### Text under study ###

By the first decade of the twenty-first century, China had surpassed the US as Africa’s largest trading partner, and it has recently become the continent’s fourth largest source of foreign direct investment. In exchange for guaranteed access to energy resources, agricultural land and materials for electronic devices and electric vehicles, China has spent billions of dollars on African infrastructure: building and renovating roads, railroads, dams, bridges, ports, oil pipelines and refineries, power plants, water systems and telecommunications networks. Chinese enterprises have also constructed hospitals and schools, and invested in clothing and food processing industries, along with agriculture, fisheries, commercial real estate, retail and tourism. The latest investments have focused on communications technology and renewable energy.

###

**Exercise set:**
1) In the passage on Chinese investment in Africa, what have the latest investments focused on?
2) Extend the passage on Chinese investment in Africa by writing what comes next after its last sentence.

### Records ###

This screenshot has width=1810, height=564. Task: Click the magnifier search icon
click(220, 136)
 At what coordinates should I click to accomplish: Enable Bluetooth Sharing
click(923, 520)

###
### Records ###

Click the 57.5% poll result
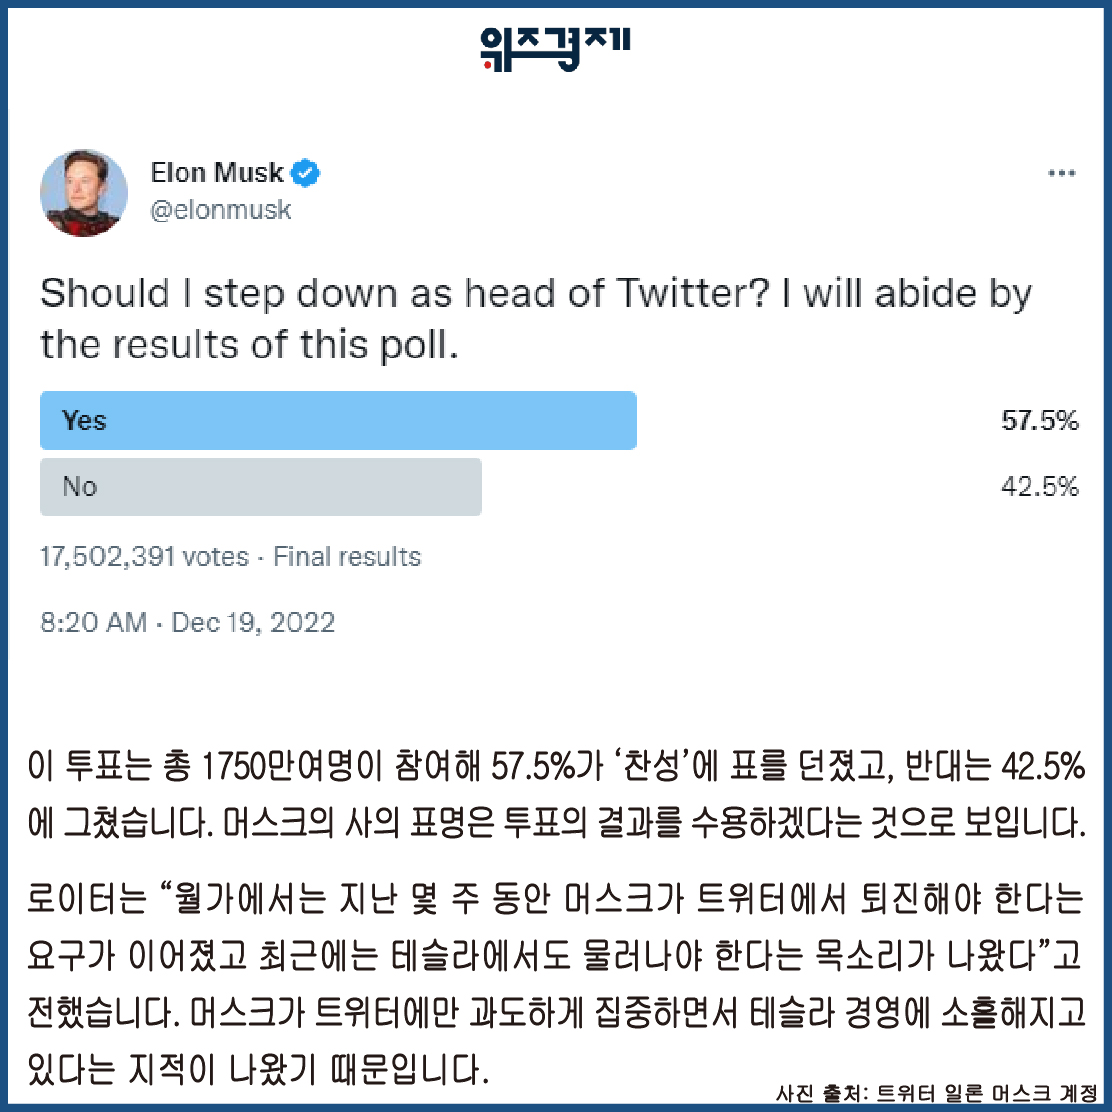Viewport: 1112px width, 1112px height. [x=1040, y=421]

###

**Answers for the exercise:**
1) Communications technology and renewable energy.

2)
Unlike Western powers and the international financial institutions they dominate, Beijing has not made political and economic restructuring a condition for its loans, investments, aid or trade. Nor are they conditional upon labour and environmental protections. While these policies are popular with African rulers, they are often challenged by civil society organizations, which note that Chinese firms have driven African-owned enterprises out of business and employed Chinese workers rather than local ones. When they do hire African labour, Chinese companies often force them to work in dangerous conditions for poverty wages. China’s infrastructure projects have also resulted in massive debts that have deepened African dependency, although African countries still owe far more to the West. Most damagingly, Beijing has secured its unfettered access to markets and resources by backing corrupt elites, strengthening regimes that have pilfered their countries’ wealth, repressed political dissent and waged wars against neighbouring states. African rulers have, in turn, given China much-needed diplomatic support in the United Nations and other international organizations.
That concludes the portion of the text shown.